Le attività investigative condotte dai poliziotti della Squadra Mobile della Questura di Milano intervenuti sul posto, coordinate dai Sostituti Procuratori della Repubblica di Milano dr.ssa Rosaria STAGNARO e dr. Enrico PAVONE, hanno consentito di individuare ed identificare l’aggressore per V.D., cittadino italiano di 22 anni con precedenti di polizia per reati contro il patrimonio e contro la persona nonché già sottoposto alla misura cautelare dell’obbligo di presentazione alla polizia giudiziaria applicata a seguito della rapina commessa lo scorso maggio ai danni di due giovani.
L’uomo, che secondo la ricostruzione dei fatti avrebbe aggredito il cittadino gambiano per una controversia nata nell’ambito dello spaccio di sostanze stupefacenti, è tornato nei pressi di corso Como, dopo avervi trascorso la serata, con la precisa finalità di affrontare il cittadino gambiano.
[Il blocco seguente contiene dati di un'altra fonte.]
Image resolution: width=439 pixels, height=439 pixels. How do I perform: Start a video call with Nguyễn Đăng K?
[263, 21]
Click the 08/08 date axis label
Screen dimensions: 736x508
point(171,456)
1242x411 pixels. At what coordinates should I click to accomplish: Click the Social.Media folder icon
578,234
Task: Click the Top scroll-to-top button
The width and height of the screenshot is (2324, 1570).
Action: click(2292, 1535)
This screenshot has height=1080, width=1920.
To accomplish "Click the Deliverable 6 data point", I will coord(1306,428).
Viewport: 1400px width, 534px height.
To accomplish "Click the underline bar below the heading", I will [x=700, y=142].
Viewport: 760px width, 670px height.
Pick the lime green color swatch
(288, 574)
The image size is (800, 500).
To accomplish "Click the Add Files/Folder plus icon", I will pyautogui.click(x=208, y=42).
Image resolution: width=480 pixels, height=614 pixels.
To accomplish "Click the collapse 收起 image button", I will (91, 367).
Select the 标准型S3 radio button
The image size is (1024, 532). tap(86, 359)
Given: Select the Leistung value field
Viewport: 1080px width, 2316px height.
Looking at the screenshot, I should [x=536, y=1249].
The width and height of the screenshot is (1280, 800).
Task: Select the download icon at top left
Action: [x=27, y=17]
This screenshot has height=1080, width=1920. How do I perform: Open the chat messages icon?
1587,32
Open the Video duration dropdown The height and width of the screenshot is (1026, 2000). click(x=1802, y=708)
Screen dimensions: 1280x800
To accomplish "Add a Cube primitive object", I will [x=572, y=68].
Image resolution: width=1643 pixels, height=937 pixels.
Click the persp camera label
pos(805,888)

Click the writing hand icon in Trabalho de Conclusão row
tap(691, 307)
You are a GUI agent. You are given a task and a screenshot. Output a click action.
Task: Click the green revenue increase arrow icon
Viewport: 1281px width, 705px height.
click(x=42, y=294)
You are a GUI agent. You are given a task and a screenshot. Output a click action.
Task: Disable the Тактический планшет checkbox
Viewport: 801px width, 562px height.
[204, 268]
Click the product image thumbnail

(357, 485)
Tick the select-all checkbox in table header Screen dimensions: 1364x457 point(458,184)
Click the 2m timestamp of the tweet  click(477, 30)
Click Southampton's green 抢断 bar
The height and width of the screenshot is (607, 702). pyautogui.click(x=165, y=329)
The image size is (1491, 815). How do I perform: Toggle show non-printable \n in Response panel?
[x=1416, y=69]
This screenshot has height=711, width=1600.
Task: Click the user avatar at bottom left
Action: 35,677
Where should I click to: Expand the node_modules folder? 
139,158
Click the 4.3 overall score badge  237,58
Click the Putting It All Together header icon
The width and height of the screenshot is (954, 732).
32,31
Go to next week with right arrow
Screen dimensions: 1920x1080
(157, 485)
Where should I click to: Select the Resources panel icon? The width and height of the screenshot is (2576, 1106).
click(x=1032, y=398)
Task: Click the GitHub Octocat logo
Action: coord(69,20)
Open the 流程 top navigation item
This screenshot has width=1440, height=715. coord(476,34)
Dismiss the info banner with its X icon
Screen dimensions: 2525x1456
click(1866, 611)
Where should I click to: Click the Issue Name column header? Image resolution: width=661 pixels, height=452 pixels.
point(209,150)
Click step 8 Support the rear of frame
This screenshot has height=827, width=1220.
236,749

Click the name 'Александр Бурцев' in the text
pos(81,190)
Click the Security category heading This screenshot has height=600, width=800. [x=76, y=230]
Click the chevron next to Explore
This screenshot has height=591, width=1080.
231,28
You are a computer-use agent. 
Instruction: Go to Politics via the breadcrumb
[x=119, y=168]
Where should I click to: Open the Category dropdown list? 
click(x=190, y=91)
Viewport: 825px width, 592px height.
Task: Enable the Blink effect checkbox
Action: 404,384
Dopo una breve discussione, lo ha prima colpito al volto con un violento pugno e, quindi, spinto giù dal muretto sul quale era seduto per poi fuggire e far perdere le proprie tracce.
I poliziotti hanno, pertanto, attivato le ricerche del fuggitivo in tutti i domicili noti, senza ottenere alcun esito per l’intera mattinata di sabato. Essendo emersa chiaramente la volontà del soggetto di far perdere le proprie tracce, le ricerche sono state estese sulle direttrici principali e in prossimità delle stazioni ferroviarie, nonostante l’uomo avesse subito lo scorso mese di maggio il ritiro della patente per essersi messo alla guida in stato di ebbrezza: l’aggressore, infatti, aveva già dato dimostrazione di violare reiteratamente le restrizioni imposte.
Le ricerche degli agenti della Squadra Mobile si sono concluse nel primo pomeriggio di sabato, quando l’aggressore è stato individuato all’interno della stazione ferroviaria di Milano Rogoredo pronto a salire un treno diretto verso una meta sconosciuta. L’uomo è stato quindi sottoposto al fermo operato dalla Squadra Mobile, successivamente convalidato dal Gip dr. MEYER che ha anche disposto l’applicazione della misura cautelare della custodia in carcere.